John Pederson is Director of Marketing and Communications with an outfit named WiscNet in Madison, Wisconsin. His personal and professional work focuses on organizing community online among folks passionate about learning with emerging technologies. Since 2002 he has been immersed in understanding the new shape of knowledge and how we all learn online. John dedicates himself to helping teachers use technology to connect ideas and learners in authentic ways to answer questions, share ideas, and develop community. Learning can be fun and personal. That said, this weblog contains musings, sometimes "on topic", often not. While there may be references to his work and content which relates directly to his work, the ideas are his alone and are not necessarily shared by my employer.
John failed his quest of being a high school social studies teacher a year before even entering the classroom. When given the task of designing and teaching his first lesson in Social Studies Methods as an undergraduate, he introduced 30 pre-service teachers to something called the World Wide Web.
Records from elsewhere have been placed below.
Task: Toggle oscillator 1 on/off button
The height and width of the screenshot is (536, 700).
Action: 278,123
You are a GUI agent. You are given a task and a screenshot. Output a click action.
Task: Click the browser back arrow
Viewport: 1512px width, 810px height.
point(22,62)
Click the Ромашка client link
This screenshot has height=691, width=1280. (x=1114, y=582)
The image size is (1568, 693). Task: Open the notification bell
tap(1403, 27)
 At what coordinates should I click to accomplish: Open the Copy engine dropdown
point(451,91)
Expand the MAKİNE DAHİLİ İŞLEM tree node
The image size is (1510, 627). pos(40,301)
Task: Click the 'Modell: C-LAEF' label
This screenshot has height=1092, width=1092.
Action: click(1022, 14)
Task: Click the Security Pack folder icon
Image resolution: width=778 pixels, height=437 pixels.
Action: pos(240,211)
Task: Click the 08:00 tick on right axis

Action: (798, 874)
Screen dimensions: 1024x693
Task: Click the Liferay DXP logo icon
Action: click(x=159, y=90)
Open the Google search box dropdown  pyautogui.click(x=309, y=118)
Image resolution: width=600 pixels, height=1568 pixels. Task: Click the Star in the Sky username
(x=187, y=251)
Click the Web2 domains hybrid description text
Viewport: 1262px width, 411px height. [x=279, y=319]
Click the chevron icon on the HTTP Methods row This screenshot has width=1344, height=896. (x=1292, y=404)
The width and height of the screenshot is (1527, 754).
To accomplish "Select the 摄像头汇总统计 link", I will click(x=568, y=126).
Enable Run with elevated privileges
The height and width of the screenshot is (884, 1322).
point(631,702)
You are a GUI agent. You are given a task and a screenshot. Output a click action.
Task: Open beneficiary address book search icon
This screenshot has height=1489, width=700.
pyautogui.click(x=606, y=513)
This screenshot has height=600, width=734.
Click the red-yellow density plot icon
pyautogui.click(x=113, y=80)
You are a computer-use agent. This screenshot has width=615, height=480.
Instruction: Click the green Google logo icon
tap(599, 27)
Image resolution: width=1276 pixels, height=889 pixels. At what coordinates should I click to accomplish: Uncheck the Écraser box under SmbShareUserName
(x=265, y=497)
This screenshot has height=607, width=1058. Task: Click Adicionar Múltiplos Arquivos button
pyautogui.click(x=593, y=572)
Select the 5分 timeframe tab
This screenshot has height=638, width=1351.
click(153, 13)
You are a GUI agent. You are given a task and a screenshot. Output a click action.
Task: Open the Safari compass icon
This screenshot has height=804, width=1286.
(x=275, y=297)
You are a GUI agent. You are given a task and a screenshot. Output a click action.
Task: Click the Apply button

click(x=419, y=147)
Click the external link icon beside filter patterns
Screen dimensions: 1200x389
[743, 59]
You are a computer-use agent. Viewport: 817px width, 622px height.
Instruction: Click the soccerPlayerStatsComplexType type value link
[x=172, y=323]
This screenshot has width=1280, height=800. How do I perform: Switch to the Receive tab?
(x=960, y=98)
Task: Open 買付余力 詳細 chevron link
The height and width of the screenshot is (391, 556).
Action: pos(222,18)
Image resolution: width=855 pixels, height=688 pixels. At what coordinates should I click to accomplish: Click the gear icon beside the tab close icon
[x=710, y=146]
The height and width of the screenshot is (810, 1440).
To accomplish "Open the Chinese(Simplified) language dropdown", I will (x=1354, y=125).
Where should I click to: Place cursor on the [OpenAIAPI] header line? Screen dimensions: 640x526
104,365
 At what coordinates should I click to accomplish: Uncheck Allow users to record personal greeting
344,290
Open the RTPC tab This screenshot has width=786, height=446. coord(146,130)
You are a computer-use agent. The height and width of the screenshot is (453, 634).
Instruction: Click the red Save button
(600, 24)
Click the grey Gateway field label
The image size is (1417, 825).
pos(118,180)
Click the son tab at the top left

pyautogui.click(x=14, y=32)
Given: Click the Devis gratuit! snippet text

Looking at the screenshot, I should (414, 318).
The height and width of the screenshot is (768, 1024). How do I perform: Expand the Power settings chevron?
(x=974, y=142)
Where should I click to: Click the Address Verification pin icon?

Rather than teaching about the Bill of Rights, he introduced folks to the Internet in 1995. Here was a place where aspiring teachers could go to find endless resources about the Bill of Rights for use in the classroom. John received a D- and a red-penned comment, "Off topic. You taught us about computers, not the Bill of Rights." And so it began.
The Internet enables new ways in which people can participate in community. Leveraging that potential for schools and libraries is critical in order for them to remain relevant.
In 1996, straight out of college, John began his career as a Technology Coordinator for the Moose Lake Community School district in Moose Lake, MN. After learning the ropes in a small, rural K12 school of 800 he later became the Director of Information Technology for the School District of Superior in Superior, WI. His passion for learning and K12 education drew him towards educational technology professional development in 2006 where he worked many teachers in the CESA #3 region and later moved to Madison to work across the entire state with WiscNet. His current position as Director of Communications involves connecting people to networks technically, but more importantly working to build the "people networks" around the technology. The Internet enables new ways in which people can participate in community. Leveraging that potential for schools and libraries is critical in order for them to remain relevant.